OpenScale, available since 1999, lets customers install standby storage resources and then be able to instantly access them whenever needed. EMC put the program into place to help streamline the procurement process for storage capacity, which can take up to nine months at some corporations -- an unacceptably long time when data needs may be close to doubling every year.

"Customers would run out of storage and want us to overnight disk to them," says Bill Raftery, VP of global financial services at EMC. "That's very risky to their infrastructure."

So why did it take EMC so long to make OpenScale a formal offering? Basically, the company says, because the honor system simply doesn't work in this situation.

EMC needed an automated billing infrastructure that would track a customers' usage without any human intervention and ensure they paid for what they were actually using. Before the automated billing for OpenScale was in place, the process "became very labor intensive," says Raftery. "I had to have the SEs [sales engineers] there on a monthly basis checking on their storage. Then you get into arguments with the customers about what was actually deployed."So you can't just take word of the customer? "No, you can't," Raftery says. "The customer would have a difference of opinion about what was utilized."

Ah. Well, then, technology to the rescue. As part of OpenScale, an application called InfoLease, run on the customer's servers, allows EMC to monitor the entire storage infrastructure -- including storage capacity in Symmetrix or Clariion storage systems; Celerra NAS systems; Connetrix SAN switches; and storage software, including TimeFinder and SRDF (Symmetrix Replication Data Facility). InfoLease periodically connects back to EMC's headquarters and reports on exactly how many terabytes were used, how many Fibre Channel ports were turned on, and so on. Anticipating that some customers may be uncomfortable with this idea, however, EMC adds it has "no visibility into the customer data."

Other storage systems vendors, including Hewlett-Packard Co. (NYSE: HPQ) and IBM Corp. (NYSE: IBM), offer similar storage-on-demand programs. But EMC says it has the only fully automated billing infrastructure in the industry, eliminating the guesswork [ed. note: and keeping its customers honest].

The program is currently priced based on how much storage a customer uses per month within preset tiers. For now, OpenScale pricing is negotiated on a per-customer basis; Raftery says EMC expects to have standardized pricing by the end of 2003.

One customer using the OpenScale program is Deloitte Consulting. Eric Eriksen, the firm's CTO, says about three months ago EMC wheeled a Symmetrix 8830 -- fully loaded with around 70 Tbytes -- into Deloitte's Philadelphia data center. But since it leased the Symm under the OpenScale program, it's only paying for the small amount of disk it's currently using."Because of our unique business requirements, we have had to very rapidly make a large amount of disk available, and under the old scheme we couldn't do it fast enough," he says. "This way, we just turn it on."

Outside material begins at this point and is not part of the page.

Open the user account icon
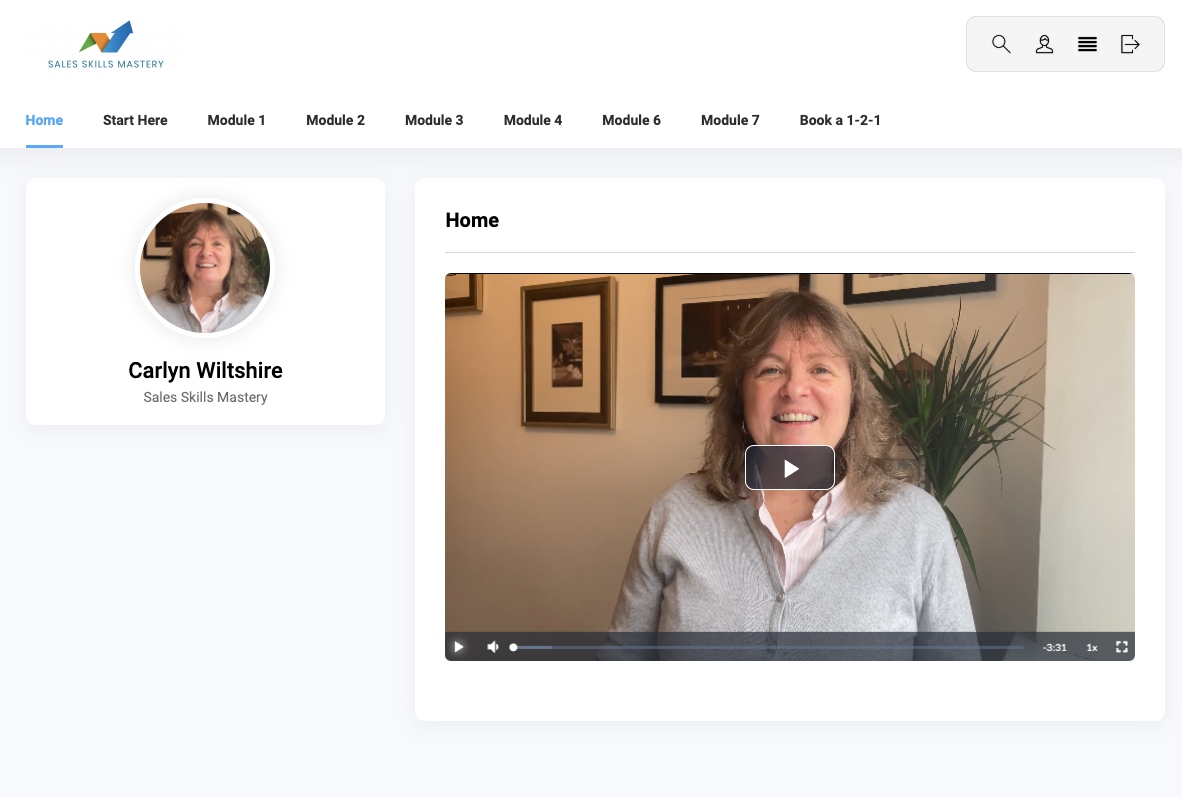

Eriksen concedes that OpenScale's monitoring aspects seem "a little intrusive," but he points out that Deloitte already uses the call-home feature on the Symmetrix boxes that communicates the health status of the systems back to EMC. On a side note, he says the firm didn't move to the newer Symmetrix DMX because it already had two other 8830s in house and "we weren't ready to replatform... I wouldn't call us skeptics, but, quite frankly, the [DMX] didn't have the capacity we needed." The DMX provides a maximum of 42 Tbytes of raw capacity.

OpenScale is based on technology developed by Luminate Software Corp., a performance monitoring software company EMC bought in September 2001. EMC had previously offered a service that proactively monitored customers' servers through a service called EMCLink.net (see EMC Retools Monitoring Service).

Down the road, EMC plans to add support to OpenScale for heterogeneous storage environments, which would let it monitor competitors' hardware, such as that from HP or Network Appliance Inc. (Nasdaq: NTAP), says Raftery. That pretty much turns OpenScale into a sales tool for EMC, doesn't it? "Sure it does," he says. Always thinking, those EMC guys.